Quando il Campione torna da dove era partito porta con sé un carico di gloria e di passato da cui – quasi sempre – vuole liberarsi, per trovare finalmente la leggerezza dell’inizio, di quando tutto doveva ancora accadere e i traguardi che immaginava avevano la forma dei sogni. Ventisei anni dopo, Gigi Buffon a Parma. Superman è tornato. E a 43 anni non si è stancato di mettersi in gioco e tuffarsi da un palo all’altro, magari per agguantare l’ultimo dei sogni: il 6° Mondiale, in Qatar, il prossimo inverno. 
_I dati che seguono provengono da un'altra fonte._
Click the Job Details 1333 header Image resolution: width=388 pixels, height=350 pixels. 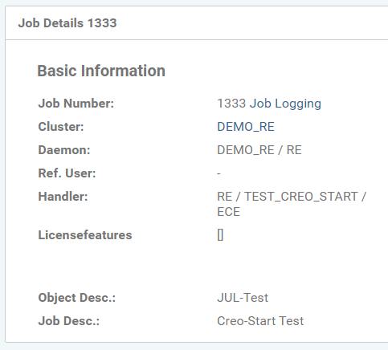click(67, 23)
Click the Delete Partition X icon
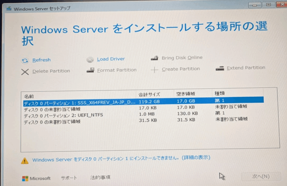Screen dimensions: 287x186 [25, 71]
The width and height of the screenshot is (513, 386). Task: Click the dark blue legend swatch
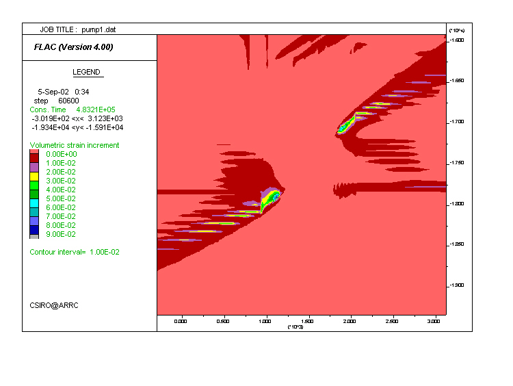[x=34, y=229]
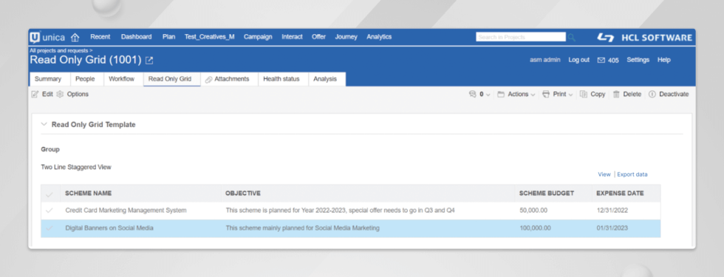Deactivate the project using Deactivate icon
The width and height of the screenshot is (724, 277).
pos(652,95)
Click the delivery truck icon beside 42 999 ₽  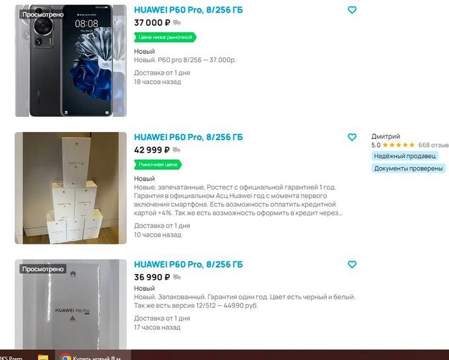(176, 150)
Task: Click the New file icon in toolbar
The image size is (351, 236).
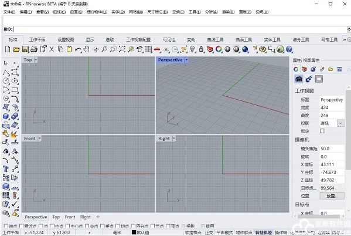Action: pyautogui.click(x=8, y=49)
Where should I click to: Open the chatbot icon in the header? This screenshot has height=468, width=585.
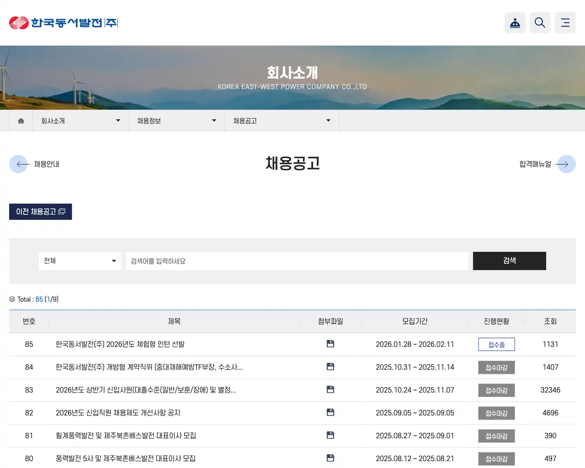coord(515,22)
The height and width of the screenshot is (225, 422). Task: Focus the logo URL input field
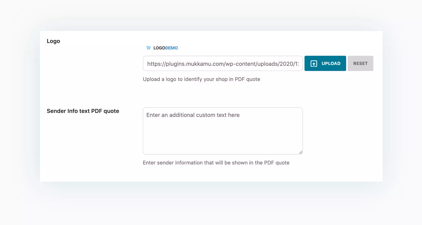pyautogui.click(x=223, y=64)
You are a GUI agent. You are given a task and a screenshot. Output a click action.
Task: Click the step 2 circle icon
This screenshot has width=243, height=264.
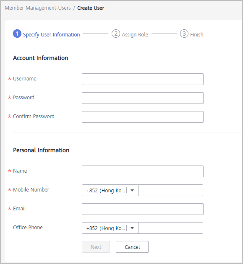116,34
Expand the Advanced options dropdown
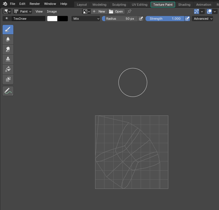 coord(202,19)
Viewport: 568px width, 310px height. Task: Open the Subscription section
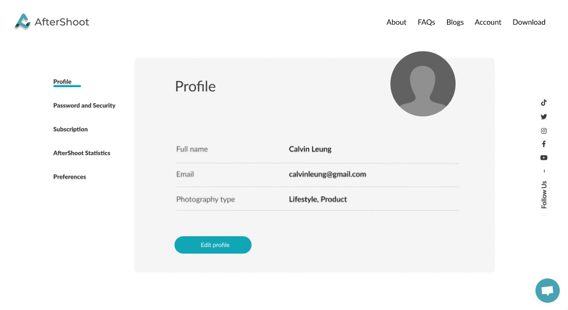click(x=70, y=130)
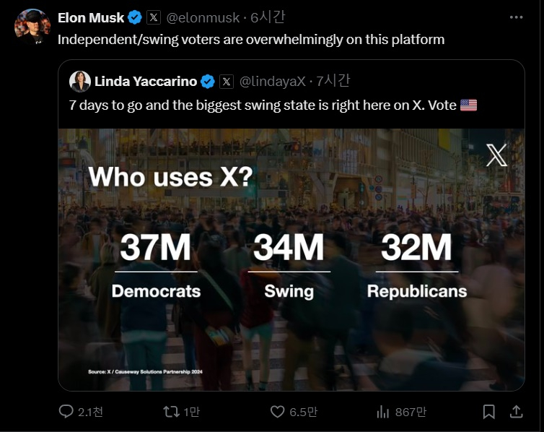
Task: Open the three-dot more options menu
Action: pyautogui.click(x=516, y=17)
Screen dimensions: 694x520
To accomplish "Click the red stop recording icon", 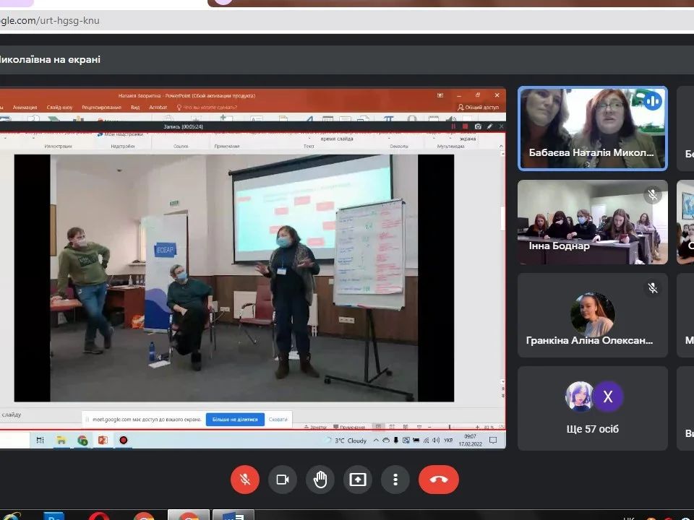I will (466, 126).
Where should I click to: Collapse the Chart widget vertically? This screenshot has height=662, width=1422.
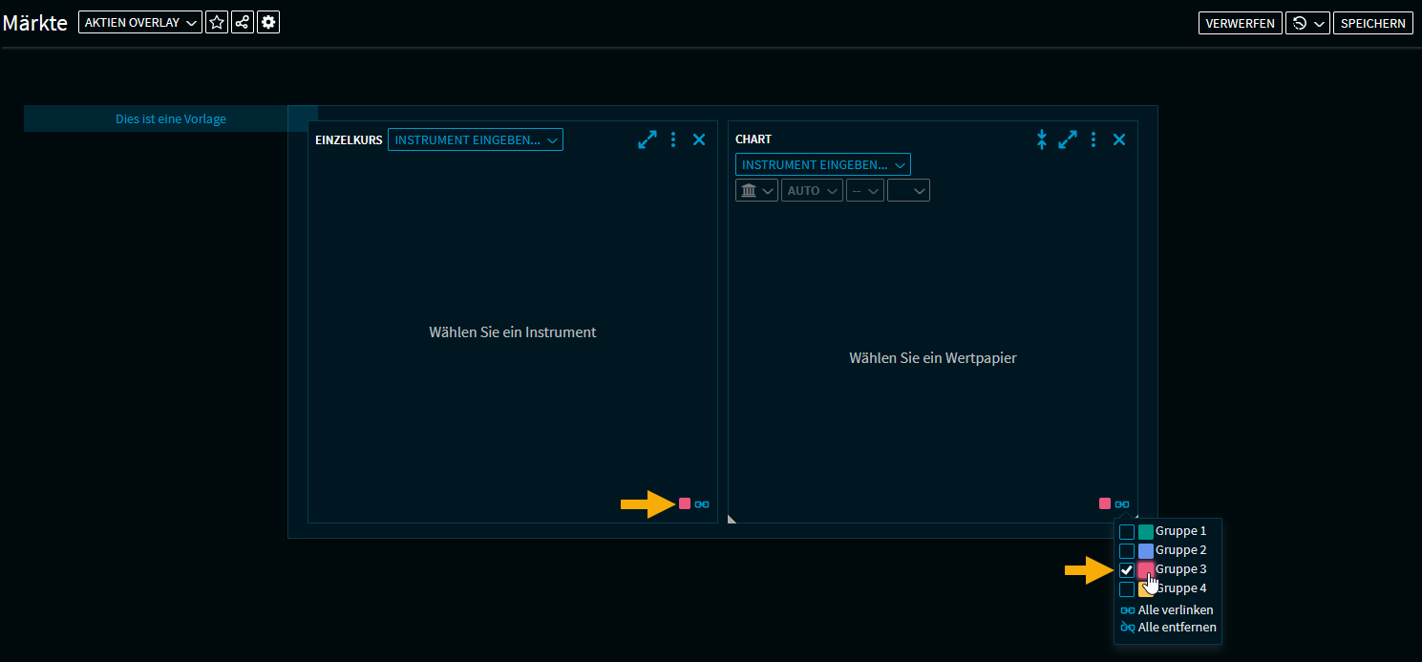[x=1042, y=139]
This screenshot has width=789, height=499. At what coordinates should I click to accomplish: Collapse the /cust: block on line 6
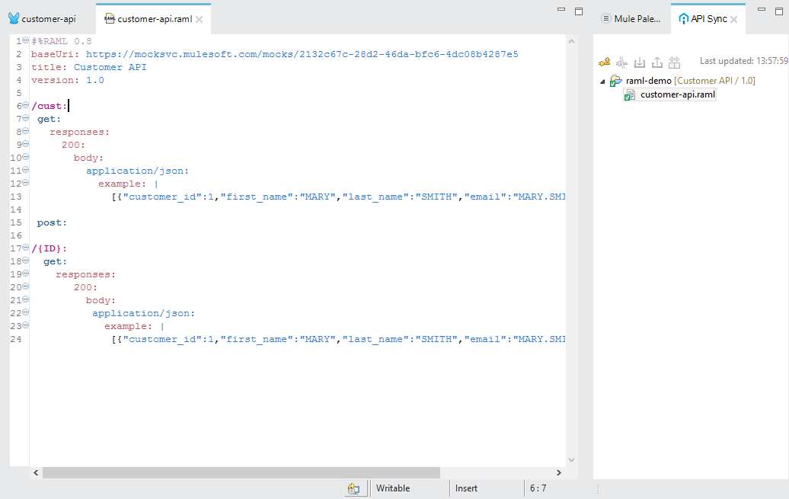(x=26, y=106)
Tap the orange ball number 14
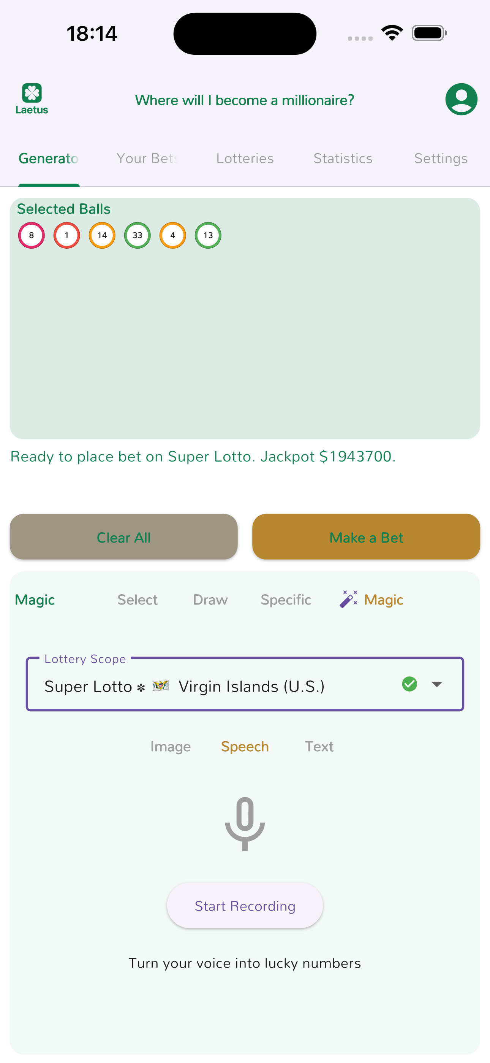This screenshot has height=1063, width=490. (102, 235)
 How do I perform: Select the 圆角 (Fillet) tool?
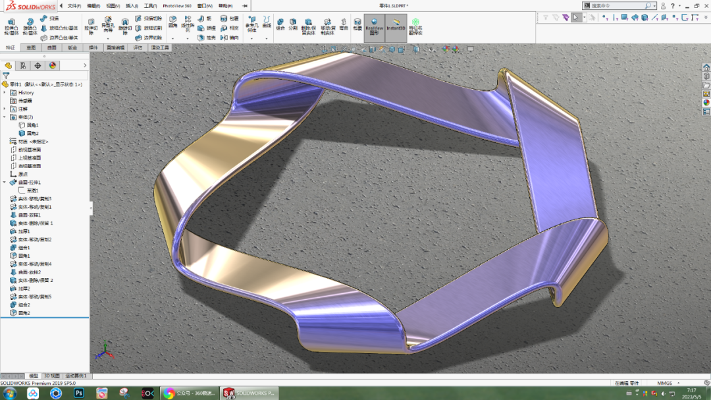tap(173, 24)
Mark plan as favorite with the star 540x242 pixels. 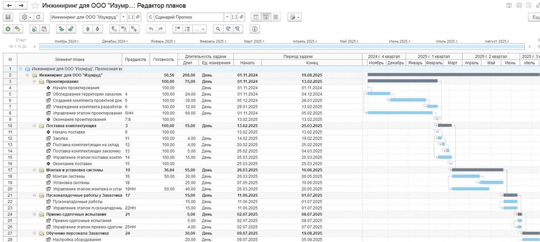pos(35,6)
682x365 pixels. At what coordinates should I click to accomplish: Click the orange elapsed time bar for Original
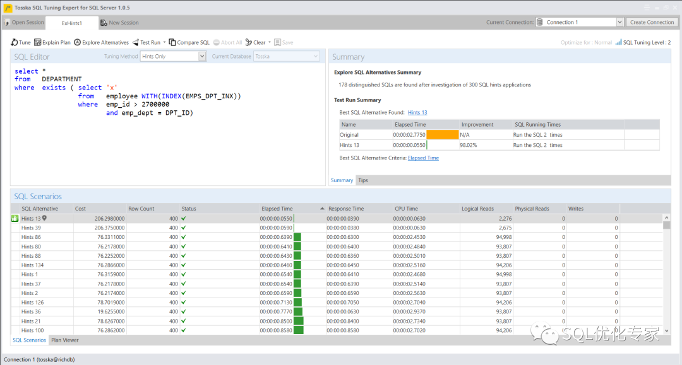(442, 135)
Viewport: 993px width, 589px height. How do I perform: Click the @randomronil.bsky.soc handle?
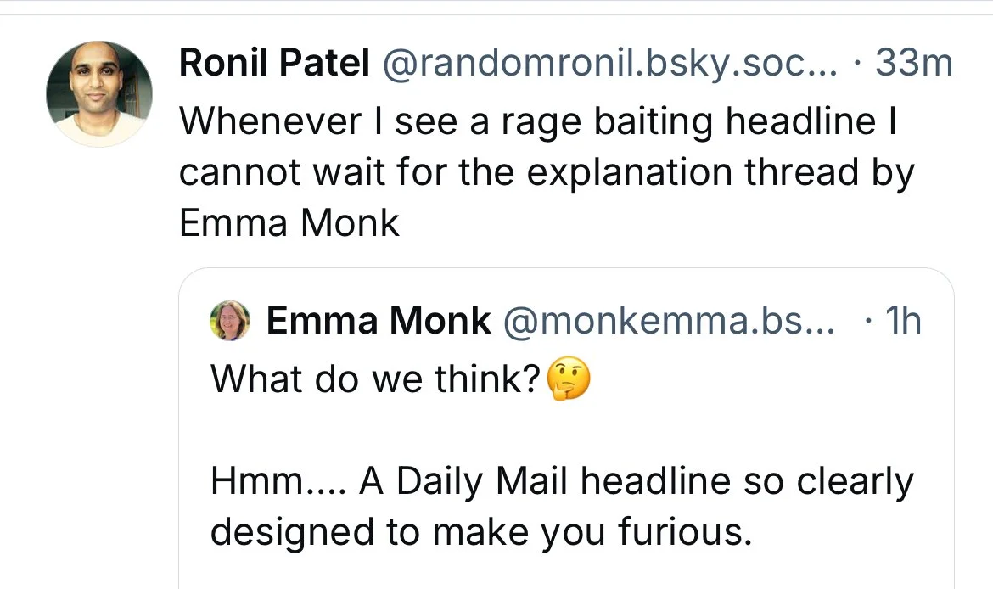609,64
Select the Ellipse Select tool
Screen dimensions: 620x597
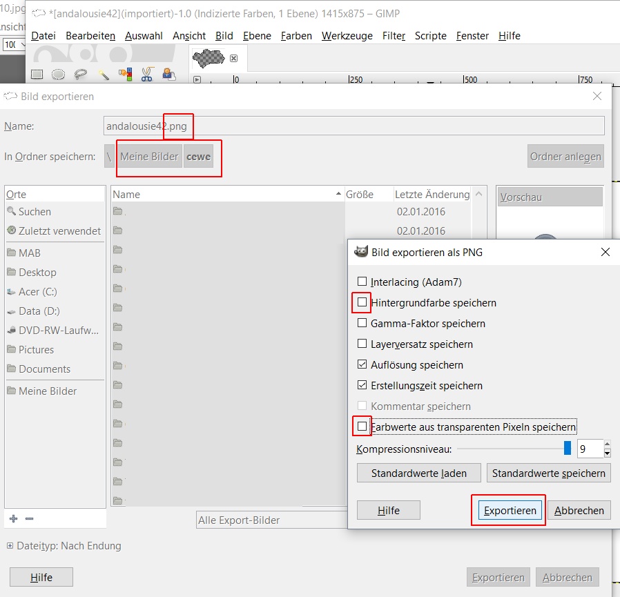pyautogui.click(x=58, y=74)
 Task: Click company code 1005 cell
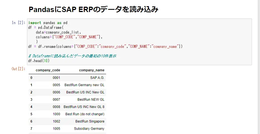tap(57, 129)
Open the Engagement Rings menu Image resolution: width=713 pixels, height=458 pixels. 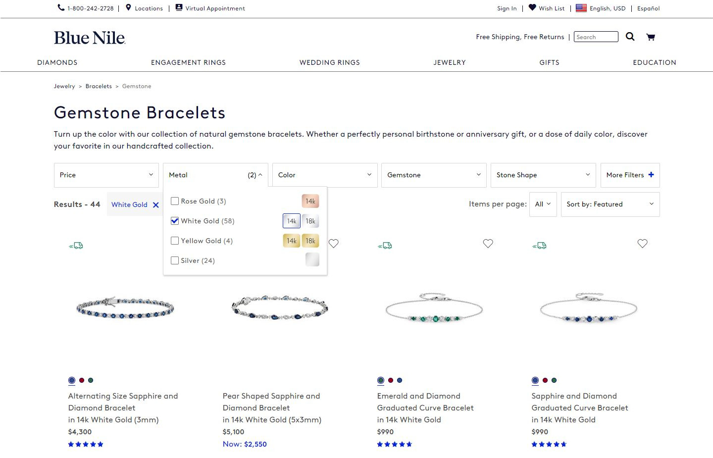coord(188,62)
La storia del calcio – prima di Buffon – ha già conosciuto svariati campioni o onesti mestieranti che arrivati al tramonto della carriera si sono voltati e sono ritornati verso casa. Perché certe carriere sono cerchi che si chiudono, punti tra passato e presente che coincidono. Quella di Carlitos Tevez è stata una scelta di cuore. Aveva lasciato il Boca a vent’anni, ci è tornato a 31, dopo tre lustri di professionismo sparsi per il mondo. E’ ripartito, alla volta della Cina, per grattare via ancora un ingaggio dorato, salvo tornare alla base dopo un anno – con il malloppo – per chiudere definitivamente la carriera con gli Xeneizes. Al Boca – la squadra dei suoi sogni di bambino – era tornato anche Diego Armando Maradona, apparso una prima volta nel 1982 e riapparso nel 1995 alla Bombonera, per l’ultima passerella prima di tirare giù il sipario. Un altro centravanti – El Niño Torres – ha l’anima Colchonero: Atletico Madrid all’inizio e alla fine, per dare un senso a tutto. 

Spillo Altobelli – centravanti dell’Inter e della Nazionale – ha lasciato una traccia indelebile negli anni 70 e 80. Si era messo in luce giovanissimo a Brescia, che ha sempre considerato – lui è nato a Sonnino, Latina – la sua città adottiva. E a Brescia è tornato per chiudere la carriera, ancora una volta nel segno del gol. Molto divertente il continuo «toccata e fuga» di Romario con il Vasco da Gama. Cresciuto nelle giovanili del Vasco, Romario debuttò in prima squadra a 19 anni, vi rimase fino ai 22, tornò una prima volta a 33 anni per rimanerci fino ai 36. Finita? Macchè. Altro giro in giostra, altra ripartenza. Di nuovo un ritorno alla bella età di 39 anni. Non era finita, e non era finito lui (che quell’anno segnò 22 gol). Romario – giurando ogni volta il suo amore per il Vasco – ripartì e ritornò un’ultima volta a 42 anni. Fenomeno vero, «O Baixiñho». 

Kakà – dopo undici anni in Europa tra Milan e Real Madrid – ha rifatto la valigia per tornarsene a casa, al San Paolo. C’è un filo sentimentale che lega i percorsi di certi fuoriclasse. Come Shevchenko. Prima e ultima squadra Dinamo Kiev, in mezzo un decennio tra Milan e Chelsea. Emblematica la storia di Allan Simonsen, stella danese degli anni 70, vincitore del Pallone d’Oro nel 1977. Prima di andare a far fortuna in Europa con le maglie di Borussia Mönchengladbach, Barcellona e Charlton, aveva tirato in primi calci nel Vejle, il club della città dov’era nato. Ci tornò nel 1983, per l’ultimo scatto di carriera. Lungo, peraltro: sei stagioni da protagonista, giocando con i vecchi amici. 

In tempi lontanissimi fece notizia il clamoroso ritorno di Pepin Meazza all’Inter. Se n’era andato nel 1940, a trent’anni. Aveva girato l’Italia: Milan, Juve, Varese, Atalanta. Per poi riprendere la via di casa nel 1946, a 36 anni, giusto in tempo per scendere di nuovo in campo e tirare fuori dai guai la sua amata squadra, a conferma che certi campioni si vedono nel momento del bisogno.